We found that stroke survivors who had a lower educational level, were divorced or widowed, and did not have a pre-morbid financial role in the family were associated with a lower level of participation. A prospective cohort study that followed 390 stroke survivors from hospital admission to 2 years similarly reported poorer social participation in less-educated survivors [40]. With respect to marital status, studies consistently show that it is significantly correlated with social support, which if provided early at discharge in particular is a major predictor of social participation among stroke survivors [41, 42]. Also, our finding of an association between survivors’ financial role and increased participation may be explained by a desire to return to work to continue to earn an income and contribute financially to their family, while the actual terms of their employment may be unimportant [43]. However, in contrast to our findings, younger and female stroke survivors may be more likely to haveincreased participation [40, 44].

With regard to the associations observed between participation and participants’ clinical characteristics, although the existence of comorbidities is generally known to be significantly related to reduced participation, we found that a history of hypertension was not specifically associated with participation [45]. In addition, while assistive aid use in stroke survivors in our study may be linked to reduced participation, previous research has emphasised that the use of walking aids incorporated in daily life may enhance activity and participation in adults with physical disabilities [46]. Aligned with our findings, a 12-month longitudinal study of stroke survivors also highlighted the role of stroke severity, with more severe strokes resulting in much lower participation [47]. Moreover, studies have similarly shown the positive effect of enhanced functional mobility on promoting community reintegration among stroke survivors [48], including improved ADLs and, hence, ADLs performance predicting participation at 1- and 3-months post-stroke [49], whereas survivors with limited ADLs experienced more participation restrictions [40].

Our findings have various possible implications for future stroke rehabilitation programmes.
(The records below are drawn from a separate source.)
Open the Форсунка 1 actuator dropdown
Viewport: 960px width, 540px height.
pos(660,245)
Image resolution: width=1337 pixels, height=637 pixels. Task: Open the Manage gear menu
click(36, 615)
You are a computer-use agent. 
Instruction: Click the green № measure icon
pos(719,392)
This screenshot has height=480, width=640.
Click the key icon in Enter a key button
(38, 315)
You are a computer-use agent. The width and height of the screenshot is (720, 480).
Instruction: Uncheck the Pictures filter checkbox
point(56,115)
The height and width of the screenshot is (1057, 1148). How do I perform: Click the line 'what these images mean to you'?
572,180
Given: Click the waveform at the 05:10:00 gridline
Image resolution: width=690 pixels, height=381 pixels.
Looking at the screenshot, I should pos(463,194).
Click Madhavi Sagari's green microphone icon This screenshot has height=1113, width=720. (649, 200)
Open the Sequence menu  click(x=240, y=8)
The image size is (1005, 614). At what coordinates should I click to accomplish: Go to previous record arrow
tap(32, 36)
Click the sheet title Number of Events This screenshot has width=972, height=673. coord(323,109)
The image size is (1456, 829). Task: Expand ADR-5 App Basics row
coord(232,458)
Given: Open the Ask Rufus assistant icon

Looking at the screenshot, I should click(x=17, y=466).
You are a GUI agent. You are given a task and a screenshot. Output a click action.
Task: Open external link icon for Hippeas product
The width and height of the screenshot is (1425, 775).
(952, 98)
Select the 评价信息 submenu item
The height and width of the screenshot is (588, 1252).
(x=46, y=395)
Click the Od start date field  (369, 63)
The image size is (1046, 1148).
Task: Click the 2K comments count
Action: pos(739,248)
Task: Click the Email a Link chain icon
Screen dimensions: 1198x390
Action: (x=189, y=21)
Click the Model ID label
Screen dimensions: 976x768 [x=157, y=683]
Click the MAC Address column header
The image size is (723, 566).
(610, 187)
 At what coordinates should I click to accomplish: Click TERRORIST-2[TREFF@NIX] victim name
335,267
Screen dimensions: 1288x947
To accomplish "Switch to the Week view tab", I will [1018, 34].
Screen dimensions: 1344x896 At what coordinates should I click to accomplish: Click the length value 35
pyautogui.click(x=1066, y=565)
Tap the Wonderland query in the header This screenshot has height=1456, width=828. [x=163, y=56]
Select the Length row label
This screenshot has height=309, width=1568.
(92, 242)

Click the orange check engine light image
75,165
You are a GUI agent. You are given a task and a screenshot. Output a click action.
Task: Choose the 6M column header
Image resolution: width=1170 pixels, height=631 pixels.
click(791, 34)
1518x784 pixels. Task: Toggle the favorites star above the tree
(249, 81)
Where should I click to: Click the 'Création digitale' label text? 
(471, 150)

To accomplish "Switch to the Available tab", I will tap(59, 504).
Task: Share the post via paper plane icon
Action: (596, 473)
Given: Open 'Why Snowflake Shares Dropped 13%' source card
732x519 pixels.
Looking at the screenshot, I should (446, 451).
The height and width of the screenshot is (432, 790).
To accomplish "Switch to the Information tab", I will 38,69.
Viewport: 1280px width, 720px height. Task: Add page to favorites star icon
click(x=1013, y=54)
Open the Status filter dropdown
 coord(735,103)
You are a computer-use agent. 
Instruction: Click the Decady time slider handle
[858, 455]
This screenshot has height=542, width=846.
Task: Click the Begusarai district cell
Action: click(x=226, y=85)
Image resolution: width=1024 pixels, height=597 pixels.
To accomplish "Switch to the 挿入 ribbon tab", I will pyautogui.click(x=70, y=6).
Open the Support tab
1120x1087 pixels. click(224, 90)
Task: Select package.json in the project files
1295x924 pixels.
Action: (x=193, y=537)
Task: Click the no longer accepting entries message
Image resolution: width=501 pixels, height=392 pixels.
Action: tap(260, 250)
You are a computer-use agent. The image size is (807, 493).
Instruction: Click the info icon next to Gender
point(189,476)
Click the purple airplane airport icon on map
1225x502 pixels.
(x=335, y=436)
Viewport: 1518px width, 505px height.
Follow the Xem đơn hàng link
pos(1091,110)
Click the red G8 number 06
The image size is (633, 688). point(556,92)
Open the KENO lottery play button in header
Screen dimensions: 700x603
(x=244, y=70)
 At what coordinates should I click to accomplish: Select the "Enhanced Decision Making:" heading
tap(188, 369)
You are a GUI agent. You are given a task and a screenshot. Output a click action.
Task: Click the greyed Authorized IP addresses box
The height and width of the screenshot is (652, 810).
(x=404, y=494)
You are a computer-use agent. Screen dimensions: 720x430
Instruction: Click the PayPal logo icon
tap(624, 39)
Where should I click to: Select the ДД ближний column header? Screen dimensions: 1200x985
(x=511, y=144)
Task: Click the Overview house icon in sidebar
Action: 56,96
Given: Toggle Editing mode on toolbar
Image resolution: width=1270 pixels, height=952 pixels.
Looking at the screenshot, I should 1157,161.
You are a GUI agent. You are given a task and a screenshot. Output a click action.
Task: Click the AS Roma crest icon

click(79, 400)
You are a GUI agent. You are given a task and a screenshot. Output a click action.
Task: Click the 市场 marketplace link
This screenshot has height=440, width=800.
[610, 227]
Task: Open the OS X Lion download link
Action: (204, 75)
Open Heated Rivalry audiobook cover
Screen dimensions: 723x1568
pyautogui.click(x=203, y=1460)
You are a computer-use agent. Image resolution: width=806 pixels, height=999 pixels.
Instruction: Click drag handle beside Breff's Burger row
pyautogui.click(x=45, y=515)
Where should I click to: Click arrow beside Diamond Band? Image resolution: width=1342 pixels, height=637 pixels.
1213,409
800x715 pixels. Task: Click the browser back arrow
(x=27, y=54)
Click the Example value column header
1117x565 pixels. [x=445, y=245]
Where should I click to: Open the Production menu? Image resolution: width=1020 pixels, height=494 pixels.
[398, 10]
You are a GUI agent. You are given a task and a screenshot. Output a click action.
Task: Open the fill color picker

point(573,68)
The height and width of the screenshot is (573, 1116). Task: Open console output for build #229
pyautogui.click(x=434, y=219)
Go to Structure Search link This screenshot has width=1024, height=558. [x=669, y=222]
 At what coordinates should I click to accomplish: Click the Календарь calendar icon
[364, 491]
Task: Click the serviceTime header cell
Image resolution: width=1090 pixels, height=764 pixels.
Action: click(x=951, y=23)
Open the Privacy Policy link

With participation an important aspect of complete stroke recovery, we suggest that it may be worthwhile to consider incorporating participation-focused strategies designed to enhance self-efficacy. In addition, considering the positive association between participation, mobility, and ADLs performance, functional rehabilitation programmes might also address the participation aspect within their activities. Finally, our findings also offer some insights into survivors’ demographic and clinical characteristics that may be associated with adverse participation outcomes, and consequently, pointers to identifying at-risk stroke survivors who may require more attention and support during their recovery.

Our study has several limitations. First, the participants in this study were recruited using convenience sampling, which leads to selection bias and limits the generalisability of our findings. Second, we only aimed to assess associations and a direct causal link between participation self-efficacy and participation cannot be inferred. Third, we excluded stroke survivors with severe cognitive impairment, severe aphasia, or unstable medical conditions, all of whom are known to demonstrate worsened participation outcomes, engagement in social activities, and community reintegration, and commonly in greater need of targeted rehabilitation [44, 50, 51]. Finally, although adjustment was considered for major demographic and clinical characteristics of this population, the association between participation self-efficacy and participation may be confounded by other unassessed factors. Caution is therefore warranted when interpreting our findings.

Conclusions

Our study shows that participation self-efficacy is significantly associated with participation among Chinese community-dwelling stroke survivors of mild or moderate stroke. As such, rehabilitation programmes may be more effective if they incorporate participation-focused strategies designed to enhance self-efficacy and potentially aid recovery and community reintegration.